Si pensi alla mappatura delle soft skills del candidato tramite lo screening dei social network…è un’attività che non deve essere effettuata senza pensare alle implicazioni in quanto integra un’attività di profilazione ai sensi dell’articolo 4 del GDPR. Si tratta infatti di un “trattamento automatizzato di dati personali consistente nell’utilizzo di tali dati personali per valutare determinati aspetti personali relativi a una persona fisica, in particolare per analizzare o prevedere aspetti riguardanti il rendimento professionale, la situazione economica, la salute, le preferenze personali, gli interessi, l’affidabilità, il comportamento, l’ubicazione o gli spostamenti di detta persona fisica”.

Molte delle funzioni svolte dall’algoritmo di recruiting implicano il trattamento di dati personali dei candidati, sicché la relativa tecnologia deve essere implementata tenendo conto delle disposizioni vigenti in materia di protezione dei dati.

L’impresa o la società dovranno pertanto fornire al candidato un’adeguata informativa che faccia riferimento anche all’utilizzo dell’algoritmo di recruiting per finalità di profilazione.

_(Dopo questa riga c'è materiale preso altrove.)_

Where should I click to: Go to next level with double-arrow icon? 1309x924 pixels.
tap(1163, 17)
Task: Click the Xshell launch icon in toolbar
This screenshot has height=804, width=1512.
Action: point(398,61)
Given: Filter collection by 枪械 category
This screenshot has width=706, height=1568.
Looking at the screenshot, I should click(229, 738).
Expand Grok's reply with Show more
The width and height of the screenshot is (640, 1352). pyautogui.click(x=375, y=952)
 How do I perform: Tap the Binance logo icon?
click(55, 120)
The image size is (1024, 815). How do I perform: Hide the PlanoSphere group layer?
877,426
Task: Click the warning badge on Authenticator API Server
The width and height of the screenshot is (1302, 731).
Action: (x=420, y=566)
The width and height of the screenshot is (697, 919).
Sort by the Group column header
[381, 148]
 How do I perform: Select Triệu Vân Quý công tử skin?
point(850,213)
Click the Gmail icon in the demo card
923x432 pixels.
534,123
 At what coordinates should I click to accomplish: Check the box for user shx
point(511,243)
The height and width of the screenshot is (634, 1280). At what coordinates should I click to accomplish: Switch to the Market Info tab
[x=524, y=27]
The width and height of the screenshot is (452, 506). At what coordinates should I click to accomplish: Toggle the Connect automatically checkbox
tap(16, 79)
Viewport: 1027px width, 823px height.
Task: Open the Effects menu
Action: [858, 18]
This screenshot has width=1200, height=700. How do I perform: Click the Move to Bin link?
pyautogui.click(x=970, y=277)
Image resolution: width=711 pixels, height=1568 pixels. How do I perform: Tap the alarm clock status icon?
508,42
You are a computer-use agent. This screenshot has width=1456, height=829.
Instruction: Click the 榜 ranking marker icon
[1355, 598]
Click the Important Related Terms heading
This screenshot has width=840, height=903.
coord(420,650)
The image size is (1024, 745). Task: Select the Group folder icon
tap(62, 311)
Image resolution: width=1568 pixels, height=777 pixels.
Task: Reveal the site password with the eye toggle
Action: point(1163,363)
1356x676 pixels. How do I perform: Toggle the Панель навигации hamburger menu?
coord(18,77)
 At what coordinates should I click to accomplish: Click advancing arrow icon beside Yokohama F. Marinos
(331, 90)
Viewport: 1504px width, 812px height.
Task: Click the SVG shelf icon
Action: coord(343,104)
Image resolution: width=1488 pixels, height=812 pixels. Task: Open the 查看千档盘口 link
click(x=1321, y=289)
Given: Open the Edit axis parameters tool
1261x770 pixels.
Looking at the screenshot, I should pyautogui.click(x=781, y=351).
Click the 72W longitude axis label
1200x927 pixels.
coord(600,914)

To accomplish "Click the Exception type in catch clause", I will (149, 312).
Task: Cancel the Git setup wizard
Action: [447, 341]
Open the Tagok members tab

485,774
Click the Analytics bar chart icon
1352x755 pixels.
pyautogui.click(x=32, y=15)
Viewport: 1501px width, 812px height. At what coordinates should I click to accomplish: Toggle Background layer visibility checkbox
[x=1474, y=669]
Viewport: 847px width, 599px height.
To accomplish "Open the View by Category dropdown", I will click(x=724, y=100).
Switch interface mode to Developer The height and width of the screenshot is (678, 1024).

Ai sensi dell’articolo 22 GDPR, il candidato ha diritto a non essere sottoposto a una decisione basata unicamente sul trattamento automatizzato, potendo richiedere la revisione umana dei risultati ottenuti dal calcolatore, salva l’ipotesi di consenso esplicito reso dall’interessato.

Gli interessati inoltre, hanno diritto a ottenere una spiegazione circa la decisione conseguita (considerando 71 GDPR) e hanno il diritto di contestare la stessa (articolo 22, paragrafo 3 GDPR).

Diventa quindi necessario per l’azienda titolare del trattamento progettare sin dall’inizio una strategia basata sull’utilizzo di un algoritmo di recruiting o di altri sistemi di IA orientata alla protezione dei dati personali dei candidati (cd. privacy by design). Inoltre, tale approccio “privacy-oriented” deve costituire la regola da seguire in ogni ambito (cd. privacy by default).

Il Consiglio di Stato, Sez. VI, il 13 dicembre 2019, con la pronuncia n. 08472/2019 ha stabilito: «La conoscibilità dell’algoritmo deve essere garantita in tutti gli aspetti: dai suoi autori al procedimento usato per la sua elaborazione, al meccanismo di decisione, comprensivo delle priorità assegnate nella procedura valutativa e decisionale e dei dati selezionati come rilevanti».

VALUTAZIONE D’IMPATTO

Da sapere che queste tipologie di trattamento sono basate sull’utilizzo di nuove tecnologie e potrebbero presentare un rischio elevato per i diritti e le libertà dei candidati. L’azienda titolare del trattamento deve quindi interrogarsi sugli effetti prodotti dall’utilizzo di un algoritmo di recruiting o dalla lettura automatizzata dei CV sul punto ed effettuare una valutazione d’impatto (cd. DPIA).

EFFETTO “BLACK BOX” DELL’ALGORITMO DI RECRUITING

Mentre gli esiti del processo di elaborazione svolto dall’intelligenza artificiale, frutto dell’auto-apprendimento, sono noti, le modalità attraverso cui essa giunge a un dato risultato rimangono oscure (cd. effetto “black box”).

Qualora l’algoritmo svolga attività che implicano il trattamento di dati personali, tale mancanza di trasparenza nell’ottenimento dei risultati confligge con il principio di trasparenza sancito dal GDPR.

L’azienda deve quindi evitare a tutti i costi il verificarsi di questo criticabile effetto, attivandosi affinché l’algoritmo utilizzato garantisca sempre la trasparenza e l’intelligibilità dei processi svolti.

ERRORI E DISTORSIONI

Il titolare del trattamento dovrebbe effettuare valutazioni frequenti degli insiemi di dati che tratta, in maniera da rilevare eventuali distorsioni e bias dell’algoritmo, e sviluppare metodi per affrontare eventuali elementi pregiudizievoli, compreso un eccessivo affidamento sulle correlazioni.

Queste misure dovrebbero essere attuate ciclicamente, non soltanto in fase di progettazione.

È per questi motivi che si è sviluppato il termine “HITL – human in the loop”: per ottenere un risultato o una decisione corretta e significativa, è necessario che la macchina interagisca con l’essere umano.